Music Industry Considering Global Weekly Release Date

14 August 2014 | 10:48 am | Staff Writer

Unified street date could help curb piracy in Australia, reports say

At last, it looks like Australian piracy – however indirectly – might actually have a positive impact on the recording industry, after reports emerged this week that the global corporate music community is considering adopting a unified weekly street date for new releases, likely to begin a year from now.

The new arrangement would see new releases made available on a Friday – Australia’s current weekday street date, which, given our geographic and temporal position, means that piracy begins before records see the light of day in the UK (which drop on the following Monday) or USA (Tuesday), as Billboard reports.
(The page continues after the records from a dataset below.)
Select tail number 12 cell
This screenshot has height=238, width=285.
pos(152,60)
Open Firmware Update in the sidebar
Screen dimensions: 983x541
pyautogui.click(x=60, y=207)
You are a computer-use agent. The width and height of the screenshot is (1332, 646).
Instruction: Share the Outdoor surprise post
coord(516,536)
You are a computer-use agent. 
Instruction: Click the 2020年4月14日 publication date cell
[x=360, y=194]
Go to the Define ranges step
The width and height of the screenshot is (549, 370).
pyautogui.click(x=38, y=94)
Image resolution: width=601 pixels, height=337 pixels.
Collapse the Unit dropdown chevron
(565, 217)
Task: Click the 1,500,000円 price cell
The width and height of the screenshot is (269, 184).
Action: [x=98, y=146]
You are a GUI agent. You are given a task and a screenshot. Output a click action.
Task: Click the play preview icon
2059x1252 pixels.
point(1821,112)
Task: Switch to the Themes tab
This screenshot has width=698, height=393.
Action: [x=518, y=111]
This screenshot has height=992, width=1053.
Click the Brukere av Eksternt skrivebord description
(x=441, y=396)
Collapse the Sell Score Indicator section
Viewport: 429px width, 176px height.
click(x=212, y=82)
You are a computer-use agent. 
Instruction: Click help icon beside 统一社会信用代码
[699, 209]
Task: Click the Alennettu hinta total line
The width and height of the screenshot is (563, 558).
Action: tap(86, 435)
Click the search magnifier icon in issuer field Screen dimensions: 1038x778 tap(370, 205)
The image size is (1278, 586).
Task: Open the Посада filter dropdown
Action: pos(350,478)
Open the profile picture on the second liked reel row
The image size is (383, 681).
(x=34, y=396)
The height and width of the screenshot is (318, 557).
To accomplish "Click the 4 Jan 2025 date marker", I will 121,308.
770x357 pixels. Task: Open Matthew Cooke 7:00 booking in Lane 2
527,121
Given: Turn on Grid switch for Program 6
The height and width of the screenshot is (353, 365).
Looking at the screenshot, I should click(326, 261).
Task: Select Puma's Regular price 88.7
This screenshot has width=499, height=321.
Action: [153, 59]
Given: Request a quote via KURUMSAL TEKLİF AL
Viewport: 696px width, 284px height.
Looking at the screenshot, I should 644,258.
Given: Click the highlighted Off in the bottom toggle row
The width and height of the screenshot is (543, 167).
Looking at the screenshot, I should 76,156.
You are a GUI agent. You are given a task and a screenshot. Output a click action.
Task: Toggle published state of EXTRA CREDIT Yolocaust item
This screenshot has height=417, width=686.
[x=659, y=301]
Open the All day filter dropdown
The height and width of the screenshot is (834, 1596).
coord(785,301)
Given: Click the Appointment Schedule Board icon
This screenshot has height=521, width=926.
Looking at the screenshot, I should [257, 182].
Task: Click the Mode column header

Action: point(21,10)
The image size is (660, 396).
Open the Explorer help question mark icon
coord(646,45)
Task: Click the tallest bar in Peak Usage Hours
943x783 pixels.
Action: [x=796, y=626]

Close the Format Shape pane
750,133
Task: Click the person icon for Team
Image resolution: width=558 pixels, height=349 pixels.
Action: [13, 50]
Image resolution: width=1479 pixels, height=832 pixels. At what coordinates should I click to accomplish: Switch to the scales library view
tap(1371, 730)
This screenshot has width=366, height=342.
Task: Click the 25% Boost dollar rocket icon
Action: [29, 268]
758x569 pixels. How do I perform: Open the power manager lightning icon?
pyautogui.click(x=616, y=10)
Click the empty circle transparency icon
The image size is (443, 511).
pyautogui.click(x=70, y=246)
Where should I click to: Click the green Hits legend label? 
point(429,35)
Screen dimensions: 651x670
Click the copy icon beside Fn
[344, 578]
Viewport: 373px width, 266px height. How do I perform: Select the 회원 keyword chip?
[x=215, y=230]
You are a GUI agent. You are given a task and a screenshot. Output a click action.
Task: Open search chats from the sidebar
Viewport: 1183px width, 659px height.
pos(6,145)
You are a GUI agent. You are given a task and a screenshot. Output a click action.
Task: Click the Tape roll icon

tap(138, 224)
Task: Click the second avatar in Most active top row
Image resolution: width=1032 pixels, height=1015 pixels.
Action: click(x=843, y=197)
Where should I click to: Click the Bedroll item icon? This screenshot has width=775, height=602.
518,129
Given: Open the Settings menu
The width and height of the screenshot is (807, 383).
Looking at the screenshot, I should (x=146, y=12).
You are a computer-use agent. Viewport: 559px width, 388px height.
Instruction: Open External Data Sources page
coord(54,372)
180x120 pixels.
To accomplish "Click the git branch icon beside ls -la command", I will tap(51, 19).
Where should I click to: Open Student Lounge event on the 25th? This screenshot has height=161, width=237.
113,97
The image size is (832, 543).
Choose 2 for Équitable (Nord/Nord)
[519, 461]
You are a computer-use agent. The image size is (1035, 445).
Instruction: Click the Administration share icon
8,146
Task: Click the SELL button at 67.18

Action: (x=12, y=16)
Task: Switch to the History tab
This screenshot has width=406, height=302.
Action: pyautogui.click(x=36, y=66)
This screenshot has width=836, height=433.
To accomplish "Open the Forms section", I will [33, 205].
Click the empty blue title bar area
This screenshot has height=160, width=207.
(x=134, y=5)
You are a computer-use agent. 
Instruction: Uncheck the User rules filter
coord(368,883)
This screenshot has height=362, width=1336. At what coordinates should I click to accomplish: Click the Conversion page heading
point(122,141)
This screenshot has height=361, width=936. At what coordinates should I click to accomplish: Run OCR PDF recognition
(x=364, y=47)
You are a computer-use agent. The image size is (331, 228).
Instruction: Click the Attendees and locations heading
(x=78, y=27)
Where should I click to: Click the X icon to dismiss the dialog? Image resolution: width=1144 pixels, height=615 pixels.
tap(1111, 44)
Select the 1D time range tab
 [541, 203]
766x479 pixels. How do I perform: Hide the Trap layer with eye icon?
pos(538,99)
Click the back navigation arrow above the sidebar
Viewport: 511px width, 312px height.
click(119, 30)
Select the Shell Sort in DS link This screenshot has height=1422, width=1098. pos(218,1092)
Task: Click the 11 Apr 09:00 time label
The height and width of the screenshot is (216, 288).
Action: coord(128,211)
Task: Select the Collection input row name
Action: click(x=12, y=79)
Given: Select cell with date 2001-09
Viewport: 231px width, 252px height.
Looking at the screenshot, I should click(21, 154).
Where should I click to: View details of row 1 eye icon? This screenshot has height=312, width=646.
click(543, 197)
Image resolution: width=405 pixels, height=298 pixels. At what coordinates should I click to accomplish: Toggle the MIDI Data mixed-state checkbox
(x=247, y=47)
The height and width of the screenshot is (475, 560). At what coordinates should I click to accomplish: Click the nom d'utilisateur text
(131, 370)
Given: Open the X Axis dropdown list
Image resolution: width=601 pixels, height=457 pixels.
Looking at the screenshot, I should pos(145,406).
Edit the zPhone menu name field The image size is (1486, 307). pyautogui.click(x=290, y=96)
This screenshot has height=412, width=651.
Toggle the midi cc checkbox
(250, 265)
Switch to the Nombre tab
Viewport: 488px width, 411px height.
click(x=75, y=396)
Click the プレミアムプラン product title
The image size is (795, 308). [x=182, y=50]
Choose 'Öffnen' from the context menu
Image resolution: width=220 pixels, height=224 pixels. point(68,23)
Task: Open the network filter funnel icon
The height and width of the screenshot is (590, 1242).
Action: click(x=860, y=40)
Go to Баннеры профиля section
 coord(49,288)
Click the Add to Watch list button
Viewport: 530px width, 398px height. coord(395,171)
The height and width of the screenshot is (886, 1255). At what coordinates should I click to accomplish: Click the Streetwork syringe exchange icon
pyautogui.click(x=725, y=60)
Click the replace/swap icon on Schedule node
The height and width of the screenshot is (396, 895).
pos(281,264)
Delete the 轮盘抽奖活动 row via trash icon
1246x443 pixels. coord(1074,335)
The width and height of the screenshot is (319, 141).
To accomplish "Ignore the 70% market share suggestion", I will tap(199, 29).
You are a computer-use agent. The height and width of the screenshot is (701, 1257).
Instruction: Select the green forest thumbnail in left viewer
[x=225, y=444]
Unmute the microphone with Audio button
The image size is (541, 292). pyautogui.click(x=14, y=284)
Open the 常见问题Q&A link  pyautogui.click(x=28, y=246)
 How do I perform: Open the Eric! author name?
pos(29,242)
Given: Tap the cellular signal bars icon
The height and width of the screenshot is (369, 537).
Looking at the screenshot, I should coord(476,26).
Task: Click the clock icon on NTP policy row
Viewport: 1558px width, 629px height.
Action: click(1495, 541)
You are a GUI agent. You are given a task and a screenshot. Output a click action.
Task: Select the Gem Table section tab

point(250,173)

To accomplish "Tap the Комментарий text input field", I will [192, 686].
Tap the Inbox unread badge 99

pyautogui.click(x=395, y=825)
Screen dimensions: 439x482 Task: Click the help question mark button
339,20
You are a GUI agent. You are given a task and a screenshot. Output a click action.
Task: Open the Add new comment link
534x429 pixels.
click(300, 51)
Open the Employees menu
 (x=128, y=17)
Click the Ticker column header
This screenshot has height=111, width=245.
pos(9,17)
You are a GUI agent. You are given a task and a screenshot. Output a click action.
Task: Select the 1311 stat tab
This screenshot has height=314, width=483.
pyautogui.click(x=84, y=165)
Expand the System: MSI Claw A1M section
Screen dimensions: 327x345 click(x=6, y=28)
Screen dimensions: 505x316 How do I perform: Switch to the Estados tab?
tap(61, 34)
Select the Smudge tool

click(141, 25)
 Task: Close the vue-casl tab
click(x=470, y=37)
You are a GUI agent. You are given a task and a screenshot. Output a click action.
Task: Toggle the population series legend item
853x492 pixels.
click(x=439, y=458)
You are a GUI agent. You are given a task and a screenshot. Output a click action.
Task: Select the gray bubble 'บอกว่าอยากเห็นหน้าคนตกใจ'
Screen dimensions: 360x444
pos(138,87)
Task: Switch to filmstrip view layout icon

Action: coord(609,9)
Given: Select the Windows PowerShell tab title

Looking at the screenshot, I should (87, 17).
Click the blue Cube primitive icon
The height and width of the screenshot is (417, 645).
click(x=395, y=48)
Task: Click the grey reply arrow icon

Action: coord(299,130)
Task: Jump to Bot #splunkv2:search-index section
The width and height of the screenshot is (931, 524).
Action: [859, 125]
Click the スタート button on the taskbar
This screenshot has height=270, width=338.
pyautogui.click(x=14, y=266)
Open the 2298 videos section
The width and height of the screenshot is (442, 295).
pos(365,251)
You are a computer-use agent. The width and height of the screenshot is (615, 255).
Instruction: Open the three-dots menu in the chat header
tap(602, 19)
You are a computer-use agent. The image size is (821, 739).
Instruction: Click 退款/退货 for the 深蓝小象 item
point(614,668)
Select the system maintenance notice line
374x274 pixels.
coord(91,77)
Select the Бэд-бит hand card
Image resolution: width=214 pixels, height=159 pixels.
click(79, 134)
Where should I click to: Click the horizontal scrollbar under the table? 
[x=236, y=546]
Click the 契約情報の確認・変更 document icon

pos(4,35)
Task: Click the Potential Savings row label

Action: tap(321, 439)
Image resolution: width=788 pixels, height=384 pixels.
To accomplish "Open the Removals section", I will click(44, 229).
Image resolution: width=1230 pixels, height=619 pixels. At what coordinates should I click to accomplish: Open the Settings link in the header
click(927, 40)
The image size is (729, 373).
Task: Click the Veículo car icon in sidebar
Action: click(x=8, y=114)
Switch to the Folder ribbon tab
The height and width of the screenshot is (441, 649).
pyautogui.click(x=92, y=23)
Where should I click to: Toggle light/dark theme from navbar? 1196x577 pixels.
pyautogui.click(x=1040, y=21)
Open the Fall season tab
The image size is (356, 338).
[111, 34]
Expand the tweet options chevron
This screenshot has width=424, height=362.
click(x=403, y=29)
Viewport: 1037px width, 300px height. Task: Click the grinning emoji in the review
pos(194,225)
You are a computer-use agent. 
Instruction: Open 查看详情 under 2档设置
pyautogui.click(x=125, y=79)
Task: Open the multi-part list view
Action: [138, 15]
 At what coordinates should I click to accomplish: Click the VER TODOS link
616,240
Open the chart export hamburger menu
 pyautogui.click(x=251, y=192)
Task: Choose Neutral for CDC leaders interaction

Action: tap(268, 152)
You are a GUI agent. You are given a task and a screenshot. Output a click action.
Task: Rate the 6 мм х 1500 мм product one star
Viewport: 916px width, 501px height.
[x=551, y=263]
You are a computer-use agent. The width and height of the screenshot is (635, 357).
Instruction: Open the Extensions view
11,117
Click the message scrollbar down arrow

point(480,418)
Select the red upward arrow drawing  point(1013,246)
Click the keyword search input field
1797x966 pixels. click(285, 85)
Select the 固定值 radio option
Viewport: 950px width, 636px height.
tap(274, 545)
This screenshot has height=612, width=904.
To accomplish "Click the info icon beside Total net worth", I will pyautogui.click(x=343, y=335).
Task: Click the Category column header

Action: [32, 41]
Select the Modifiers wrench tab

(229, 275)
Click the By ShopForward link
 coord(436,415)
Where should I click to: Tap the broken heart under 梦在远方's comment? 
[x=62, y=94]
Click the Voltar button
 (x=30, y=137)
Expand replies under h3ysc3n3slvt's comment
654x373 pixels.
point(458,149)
The change was allegedly mostly spurred by an increasing need to rein in illegal downloading, although that is not the sole reason, with Billboard suggesting that a recent trend among artists using guerrilla marketing tactics – Beyonce and Nicki Minaj being two of the most recent notable examples – and paying little heed to traditional schedules and release formats has also contributed to the consideration of a global street date.

The deal is far from a certainty – some reports suggest the IFPI, RIAA and major labels are all on-board, though that has been disputed by other sources – but, given the impetus on curbing piracy, and the general powerlessness of independent labels and physical stores to effectively stonewall the change should they be opposed to it, it certainly possesses a great deal of weight in terms of likelihood of being pursued.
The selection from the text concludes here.